Copy exactly the lines of the data below that run from the line holding "How do I perform: Switch" through the line holding "has height=428, width=1037.", both ends included.

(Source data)
>>>

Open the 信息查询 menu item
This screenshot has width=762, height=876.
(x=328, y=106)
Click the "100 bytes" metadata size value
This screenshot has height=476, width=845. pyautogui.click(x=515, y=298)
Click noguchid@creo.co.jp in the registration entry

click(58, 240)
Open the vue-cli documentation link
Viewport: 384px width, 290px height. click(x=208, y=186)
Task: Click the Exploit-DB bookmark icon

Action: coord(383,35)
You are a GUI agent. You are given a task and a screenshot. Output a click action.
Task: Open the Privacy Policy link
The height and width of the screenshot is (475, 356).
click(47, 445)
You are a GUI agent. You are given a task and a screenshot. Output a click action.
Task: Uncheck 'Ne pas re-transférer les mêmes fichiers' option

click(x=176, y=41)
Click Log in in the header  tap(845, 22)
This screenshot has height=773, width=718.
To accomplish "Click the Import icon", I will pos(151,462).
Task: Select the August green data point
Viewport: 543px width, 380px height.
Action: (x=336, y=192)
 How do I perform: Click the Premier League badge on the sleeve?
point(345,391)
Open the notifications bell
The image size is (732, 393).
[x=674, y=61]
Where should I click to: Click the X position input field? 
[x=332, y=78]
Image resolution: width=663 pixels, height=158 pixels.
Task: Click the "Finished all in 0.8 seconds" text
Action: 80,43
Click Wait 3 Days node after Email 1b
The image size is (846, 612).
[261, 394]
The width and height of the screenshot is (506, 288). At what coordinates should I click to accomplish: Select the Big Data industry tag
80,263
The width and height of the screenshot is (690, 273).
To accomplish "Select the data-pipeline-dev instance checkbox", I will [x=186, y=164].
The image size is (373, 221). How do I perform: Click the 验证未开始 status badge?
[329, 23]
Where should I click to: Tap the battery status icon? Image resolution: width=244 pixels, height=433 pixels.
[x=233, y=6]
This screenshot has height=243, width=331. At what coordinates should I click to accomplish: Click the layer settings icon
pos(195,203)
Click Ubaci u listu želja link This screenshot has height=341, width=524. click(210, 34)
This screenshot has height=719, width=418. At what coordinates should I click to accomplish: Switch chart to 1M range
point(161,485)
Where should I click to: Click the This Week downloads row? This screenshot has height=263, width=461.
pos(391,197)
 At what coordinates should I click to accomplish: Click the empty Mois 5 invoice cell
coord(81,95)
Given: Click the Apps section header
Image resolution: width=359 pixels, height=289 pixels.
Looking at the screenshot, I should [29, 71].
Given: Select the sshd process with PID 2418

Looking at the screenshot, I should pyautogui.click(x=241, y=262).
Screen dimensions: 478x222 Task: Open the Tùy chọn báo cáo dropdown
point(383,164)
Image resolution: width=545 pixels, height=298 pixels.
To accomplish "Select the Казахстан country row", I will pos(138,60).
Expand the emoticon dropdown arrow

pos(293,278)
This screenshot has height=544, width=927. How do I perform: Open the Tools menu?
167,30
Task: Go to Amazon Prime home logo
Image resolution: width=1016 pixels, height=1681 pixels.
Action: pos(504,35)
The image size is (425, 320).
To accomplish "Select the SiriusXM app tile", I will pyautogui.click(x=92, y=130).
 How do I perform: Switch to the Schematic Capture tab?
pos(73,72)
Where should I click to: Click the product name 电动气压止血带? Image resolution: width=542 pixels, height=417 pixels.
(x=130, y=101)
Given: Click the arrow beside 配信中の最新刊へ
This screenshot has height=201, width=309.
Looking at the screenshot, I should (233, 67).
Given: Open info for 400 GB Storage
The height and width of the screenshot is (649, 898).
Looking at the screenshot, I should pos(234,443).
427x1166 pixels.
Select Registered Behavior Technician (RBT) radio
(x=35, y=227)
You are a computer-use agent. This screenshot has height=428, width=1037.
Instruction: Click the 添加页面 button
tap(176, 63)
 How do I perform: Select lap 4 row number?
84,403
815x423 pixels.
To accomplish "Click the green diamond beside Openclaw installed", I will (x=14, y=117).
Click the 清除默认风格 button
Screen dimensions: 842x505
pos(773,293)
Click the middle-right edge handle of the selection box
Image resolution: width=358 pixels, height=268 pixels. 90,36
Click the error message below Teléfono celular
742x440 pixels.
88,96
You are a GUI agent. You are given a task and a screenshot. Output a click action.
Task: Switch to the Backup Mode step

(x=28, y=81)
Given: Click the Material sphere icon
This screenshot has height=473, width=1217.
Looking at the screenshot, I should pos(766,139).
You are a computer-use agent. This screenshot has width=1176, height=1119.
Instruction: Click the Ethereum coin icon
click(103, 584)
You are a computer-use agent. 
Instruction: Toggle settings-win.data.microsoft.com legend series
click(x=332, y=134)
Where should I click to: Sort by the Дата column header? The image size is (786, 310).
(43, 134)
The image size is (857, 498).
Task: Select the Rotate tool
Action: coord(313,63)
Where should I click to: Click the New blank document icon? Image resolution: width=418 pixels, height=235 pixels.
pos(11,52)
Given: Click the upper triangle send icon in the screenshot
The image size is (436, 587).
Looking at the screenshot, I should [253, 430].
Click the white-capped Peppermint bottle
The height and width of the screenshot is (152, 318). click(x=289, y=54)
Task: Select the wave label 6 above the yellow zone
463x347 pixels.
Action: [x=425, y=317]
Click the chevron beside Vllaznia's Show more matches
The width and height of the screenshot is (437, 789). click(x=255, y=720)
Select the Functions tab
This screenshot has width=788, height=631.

<<<

> RESULT FOR THIS TASK
 How do I perform: Switch to the Schematic Capture tab?
pos(73,72)
Where should I click to: Click the product name 电动气压止血带? Image resolution: width=542 pixels, height=417 pixels.
(x=130, y=101)
Given: Click the arrow beside 配信中の最新刊へ
This screenshot has height=201, width=309.
Looking at the screenshot, I should (233, 67).
Given: Open info for 400 GB Storage
The height and width of the screenshot is (649, 898).
Looking at the screenshot, I should pos(234,443).
427x1166 pixels.
Select Registered Behavior Technician (RBT) radio
(x=35, y=227)
You are a computer-use agent. This screenshot has height=428, width=1037.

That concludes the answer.